[Start of Attachment]

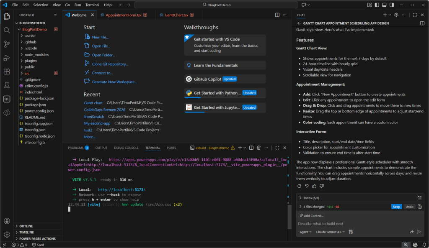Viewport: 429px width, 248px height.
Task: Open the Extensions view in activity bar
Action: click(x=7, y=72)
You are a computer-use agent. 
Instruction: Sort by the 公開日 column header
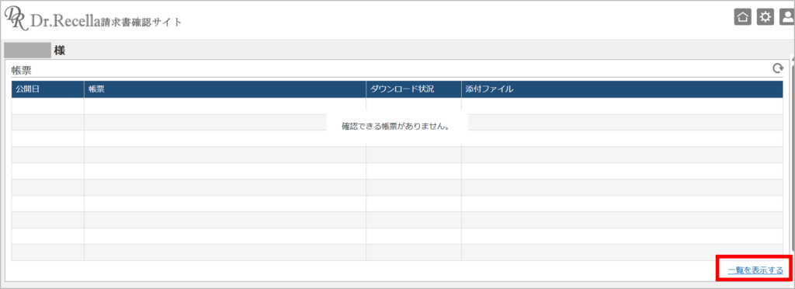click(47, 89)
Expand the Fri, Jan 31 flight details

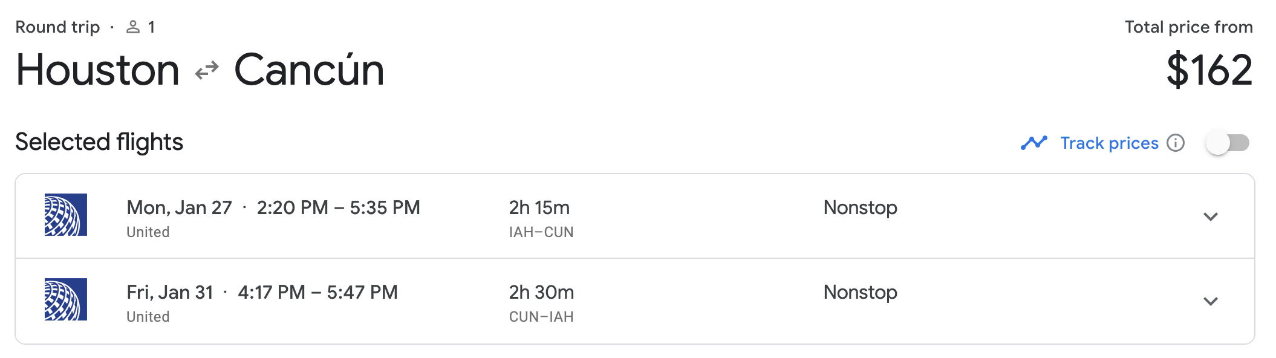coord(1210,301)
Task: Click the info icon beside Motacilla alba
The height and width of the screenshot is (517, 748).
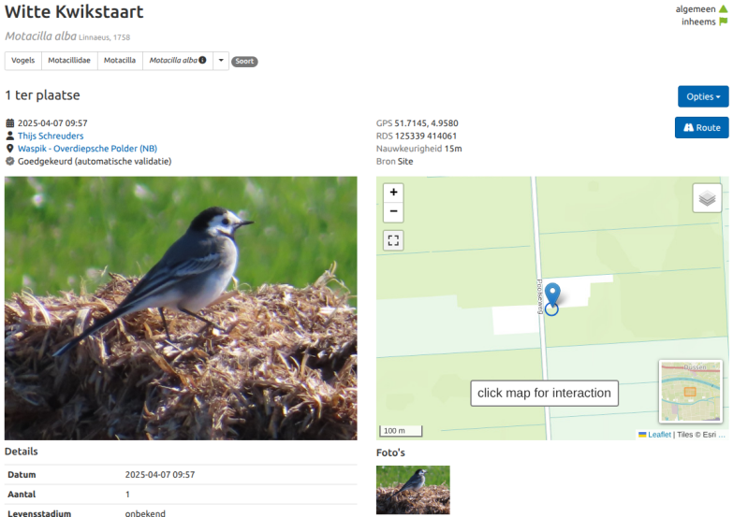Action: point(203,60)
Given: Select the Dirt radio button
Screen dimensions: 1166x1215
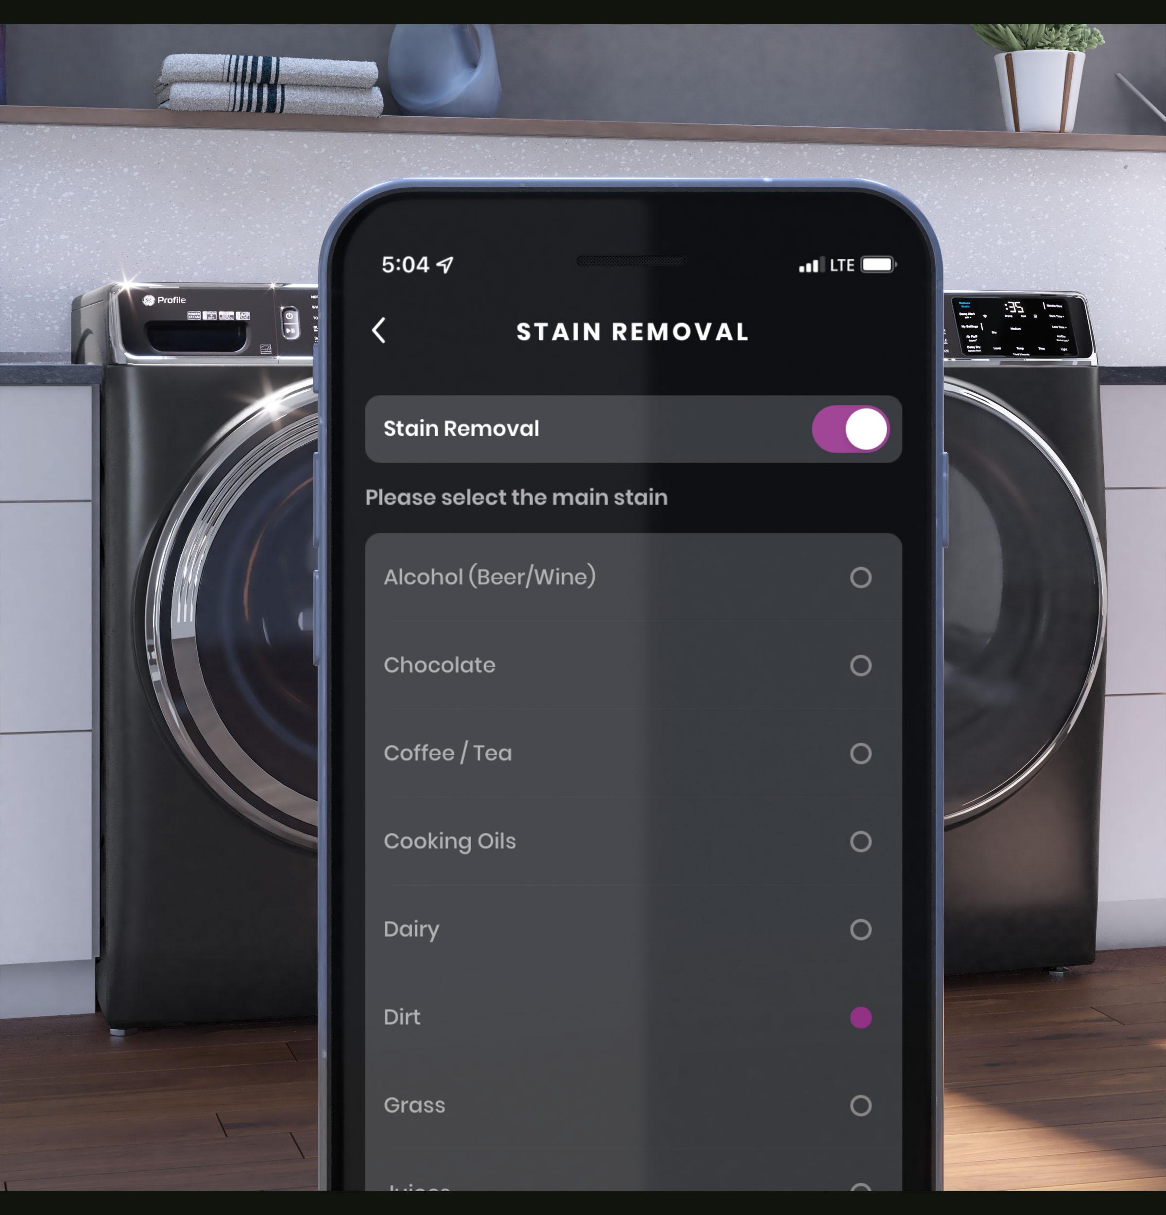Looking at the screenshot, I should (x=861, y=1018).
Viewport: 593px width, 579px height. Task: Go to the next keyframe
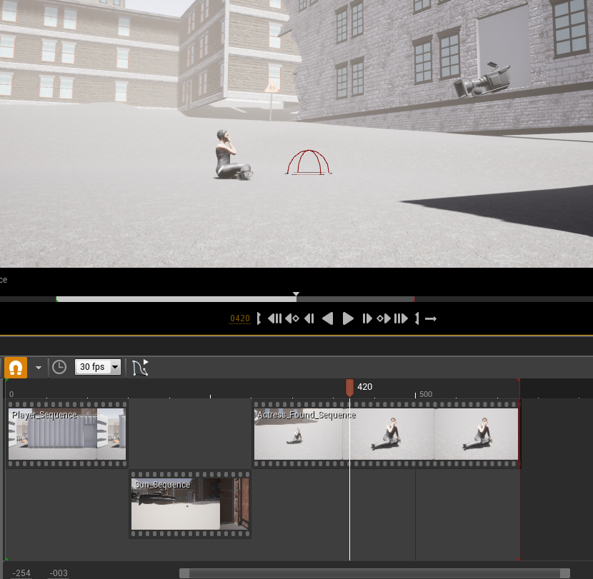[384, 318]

[End of Attachment]
[Start of Attachment]

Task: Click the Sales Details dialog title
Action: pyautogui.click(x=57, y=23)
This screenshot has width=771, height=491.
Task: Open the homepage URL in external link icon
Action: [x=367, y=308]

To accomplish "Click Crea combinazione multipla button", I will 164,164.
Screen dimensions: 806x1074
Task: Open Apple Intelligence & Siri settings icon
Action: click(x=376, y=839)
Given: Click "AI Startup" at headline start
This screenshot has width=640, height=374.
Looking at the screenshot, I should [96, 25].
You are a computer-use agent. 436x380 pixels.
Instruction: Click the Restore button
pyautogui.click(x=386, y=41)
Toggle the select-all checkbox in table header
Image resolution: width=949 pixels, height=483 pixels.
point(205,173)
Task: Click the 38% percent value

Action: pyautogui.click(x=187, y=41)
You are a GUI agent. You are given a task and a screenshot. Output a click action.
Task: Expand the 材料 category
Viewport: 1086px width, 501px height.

[End of Attachment]
[Start of Attachment]

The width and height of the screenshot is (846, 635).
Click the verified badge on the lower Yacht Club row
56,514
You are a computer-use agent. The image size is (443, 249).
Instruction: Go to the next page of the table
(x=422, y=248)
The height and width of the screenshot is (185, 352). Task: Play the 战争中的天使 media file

[End of Attachment]

→ WHAT NEEDS TO BE DONE
Within the material above, extract exactly the lines that start at the line containing "Instruction: Go to the next page of the table" and stop after the line containing "The height and width of the screenshot is (185, 352).", and only those.

→ RESULT OF THE EXERCISE
Instruction: Go to the next page of the table
(x=422, y=248)
The height and width of the screenshot is (185, 352). Task: Play the 战争中的天使 media file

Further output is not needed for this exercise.